● **Problem to solve**:
Please reproduce the lines of the listing below character for character, starting with the line that contains "Screen dimensions: 1094x1092" and going on through the line that contains "click(459, 67)", with both of those lines included.

● **Extracted data entries**:
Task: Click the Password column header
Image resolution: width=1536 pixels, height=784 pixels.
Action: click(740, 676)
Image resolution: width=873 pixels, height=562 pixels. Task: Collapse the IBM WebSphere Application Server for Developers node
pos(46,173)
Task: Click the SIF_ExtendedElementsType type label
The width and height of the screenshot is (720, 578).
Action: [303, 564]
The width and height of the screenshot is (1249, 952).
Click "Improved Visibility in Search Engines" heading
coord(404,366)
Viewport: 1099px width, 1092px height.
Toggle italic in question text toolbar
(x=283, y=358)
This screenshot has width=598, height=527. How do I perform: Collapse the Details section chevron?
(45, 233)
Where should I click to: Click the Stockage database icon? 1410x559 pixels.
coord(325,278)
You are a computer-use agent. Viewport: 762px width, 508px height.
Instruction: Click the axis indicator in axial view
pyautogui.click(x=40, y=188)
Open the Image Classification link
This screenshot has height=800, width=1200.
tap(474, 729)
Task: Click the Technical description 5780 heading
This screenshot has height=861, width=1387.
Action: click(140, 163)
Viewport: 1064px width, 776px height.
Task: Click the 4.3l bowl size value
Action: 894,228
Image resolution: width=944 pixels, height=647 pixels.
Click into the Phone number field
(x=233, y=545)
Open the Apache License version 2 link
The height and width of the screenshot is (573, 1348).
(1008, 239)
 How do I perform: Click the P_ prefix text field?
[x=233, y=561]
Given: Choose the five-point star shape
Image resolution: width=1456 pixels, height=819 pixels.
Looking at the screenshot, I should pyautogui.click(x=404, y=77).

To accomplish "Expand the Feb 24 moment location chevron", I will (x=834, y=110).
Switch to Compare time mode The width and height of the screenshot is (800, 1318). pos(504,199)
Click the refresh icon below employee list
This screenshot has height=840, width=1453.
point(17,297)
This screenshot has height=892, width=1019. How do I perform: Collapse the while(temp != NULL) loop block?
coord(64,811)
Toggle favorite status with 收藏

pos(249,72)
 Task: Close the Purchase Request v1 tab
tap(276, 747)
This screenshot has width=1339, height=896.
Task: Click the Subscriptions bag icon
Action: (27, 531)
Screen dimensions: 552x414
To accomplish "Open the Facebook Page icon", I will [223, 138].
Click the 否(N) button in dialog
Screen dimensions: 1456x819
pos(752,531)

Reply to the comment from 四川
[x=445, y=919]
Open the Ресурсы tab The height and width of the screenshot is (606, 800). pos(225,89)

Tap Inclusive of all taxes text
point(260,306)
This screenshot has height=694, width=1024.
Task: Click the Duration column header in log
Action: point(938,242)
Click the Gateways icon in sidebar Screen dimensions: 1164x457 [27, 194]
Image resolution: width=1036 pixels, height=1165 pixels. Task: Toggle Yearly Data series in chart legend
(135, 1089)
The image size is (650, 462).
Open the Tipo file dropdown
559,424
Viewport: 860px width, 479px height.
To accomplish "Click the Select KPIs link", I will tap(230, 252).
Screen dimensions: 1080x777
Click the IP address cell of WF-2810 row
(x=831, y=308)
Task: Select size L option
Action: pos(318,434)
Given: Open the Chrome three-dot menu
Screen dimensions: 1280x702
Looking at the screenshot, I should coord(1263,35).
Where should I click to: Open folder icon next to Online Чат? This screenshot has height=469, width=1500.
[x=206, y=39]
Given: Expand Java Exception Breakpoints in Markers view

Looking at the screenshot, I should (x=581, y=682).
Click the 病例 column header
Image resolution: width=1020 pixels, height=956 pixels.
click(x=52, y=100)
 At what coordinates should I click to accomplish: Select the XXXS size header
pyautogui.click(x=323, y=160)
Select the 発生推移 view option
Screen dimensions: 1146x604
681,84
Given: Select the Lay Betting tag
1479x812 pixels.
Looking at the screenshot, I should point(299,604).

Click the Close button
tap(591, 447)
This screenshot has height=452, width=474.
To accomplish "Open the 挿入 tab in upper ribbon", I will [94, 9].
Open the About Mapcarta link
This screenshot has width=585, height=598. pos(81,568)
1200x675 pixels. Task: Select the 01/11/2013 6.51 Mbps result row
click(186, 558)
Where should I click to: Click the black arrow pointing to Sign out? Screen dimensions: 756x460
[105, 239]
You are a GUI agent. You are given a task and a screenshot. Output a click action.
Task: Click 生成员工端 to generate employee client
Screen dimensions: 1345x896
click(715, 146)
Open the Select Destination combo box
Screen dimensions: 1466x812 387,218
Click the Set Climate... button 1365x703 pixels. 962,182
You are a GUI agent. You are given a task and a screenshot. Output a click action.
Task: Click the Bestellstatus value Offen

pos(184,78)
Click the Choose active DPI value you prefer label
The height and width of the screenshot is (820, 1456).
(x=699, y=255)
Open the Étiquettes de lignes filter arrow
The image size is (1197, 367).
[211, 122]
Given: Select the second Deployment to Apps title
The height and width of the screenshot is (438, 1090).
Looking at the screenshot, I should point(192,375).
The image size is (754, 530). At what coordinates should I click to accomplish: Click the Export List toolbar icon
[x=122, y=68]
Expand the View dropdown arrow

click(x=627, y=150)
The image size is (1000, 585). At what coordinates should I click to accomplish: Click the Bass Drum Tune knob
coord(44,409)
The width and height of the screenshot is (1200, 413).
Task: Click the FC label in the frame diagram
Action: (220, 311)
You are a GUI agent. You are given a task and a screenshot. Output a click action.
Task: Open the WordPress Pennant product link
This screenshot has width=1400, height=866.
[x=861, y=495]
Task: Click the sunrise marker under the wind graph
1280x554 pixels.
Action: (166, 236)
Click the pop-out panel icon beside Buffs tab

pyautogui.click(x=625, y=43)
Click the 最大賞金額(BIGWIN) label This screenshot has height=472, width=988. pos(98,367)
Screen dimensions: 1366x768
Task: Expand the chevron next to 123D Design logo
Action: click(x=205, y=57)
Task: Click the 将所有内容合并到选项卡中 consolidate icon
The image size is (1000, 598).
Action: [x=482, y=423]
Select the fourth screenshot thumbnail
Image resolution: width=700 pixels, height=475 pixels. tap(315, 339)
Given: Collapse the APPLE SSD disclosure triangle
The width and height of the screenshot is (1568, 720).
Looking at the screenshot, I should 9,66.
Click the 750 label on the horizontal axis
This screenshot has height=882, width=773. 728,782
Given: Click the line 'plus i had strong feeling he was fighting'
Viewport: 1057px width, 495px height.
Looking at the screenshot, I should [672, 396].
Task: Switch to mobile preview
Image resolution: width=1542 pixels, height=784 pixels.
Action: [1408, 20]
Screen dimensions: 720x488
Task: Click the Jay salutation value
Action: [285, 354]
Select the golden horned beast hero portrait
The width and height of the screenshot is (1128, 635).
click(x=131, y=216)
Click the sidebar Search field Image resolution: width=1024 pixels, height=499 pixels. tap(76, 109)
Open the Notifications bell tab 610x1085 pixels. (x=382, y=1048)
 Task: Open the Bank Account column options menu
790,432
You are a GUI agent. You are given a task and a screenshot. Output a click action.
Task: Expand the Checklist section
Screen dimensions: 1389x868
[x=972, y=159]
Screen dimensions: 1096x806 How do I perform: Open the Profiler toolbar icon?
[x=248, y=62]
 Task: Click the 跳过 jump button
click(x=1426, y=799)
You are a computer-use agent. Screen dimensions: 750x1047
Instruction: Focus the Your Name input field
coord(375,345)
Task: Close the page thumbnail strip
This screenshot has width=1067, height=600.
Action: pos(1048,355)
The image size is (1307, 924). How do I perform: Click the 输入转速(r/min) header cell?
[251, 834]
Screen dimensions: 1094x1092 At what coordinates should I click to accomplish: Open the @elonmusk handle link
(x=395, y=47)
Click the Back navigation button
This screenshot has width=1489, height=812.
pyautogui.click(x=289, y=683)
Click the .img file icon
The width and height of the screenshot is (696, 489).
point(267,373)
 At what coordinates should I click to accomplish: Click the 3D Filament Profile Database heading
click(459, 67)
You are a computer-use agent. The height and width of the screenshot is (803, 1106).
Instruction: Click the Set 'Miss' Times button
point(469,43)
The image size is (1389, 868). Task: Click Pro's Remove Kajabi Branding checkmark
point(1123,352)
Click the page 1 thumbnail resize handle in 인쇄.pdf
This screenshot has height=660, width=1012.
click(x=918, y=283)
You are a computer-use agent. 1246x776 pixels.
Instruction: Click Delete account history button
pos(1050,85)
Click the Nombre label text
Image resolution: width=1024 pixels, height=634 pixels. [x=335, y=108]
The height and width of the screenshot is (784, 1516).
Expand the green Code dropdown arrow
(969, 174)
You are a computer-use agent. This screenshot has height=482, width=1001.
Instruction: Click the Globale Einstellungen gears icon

● **Finished exercise**:
Screen dimensions: 1094x1092 At what coordinates should I click to accomplish: Open the @elonmusk handle link
(x=395, y=47)
Click the Back navigation button
This screenshot has width=1489, height=812.
pyautogui.click(x=289, y=683)
Click the .img file icon
The width and height of the screenshot is (696, 489).
point(267,373)
 At what coordinates should I click to accomplish: Click the 3D Filament Profile Database heading
click(459, 67)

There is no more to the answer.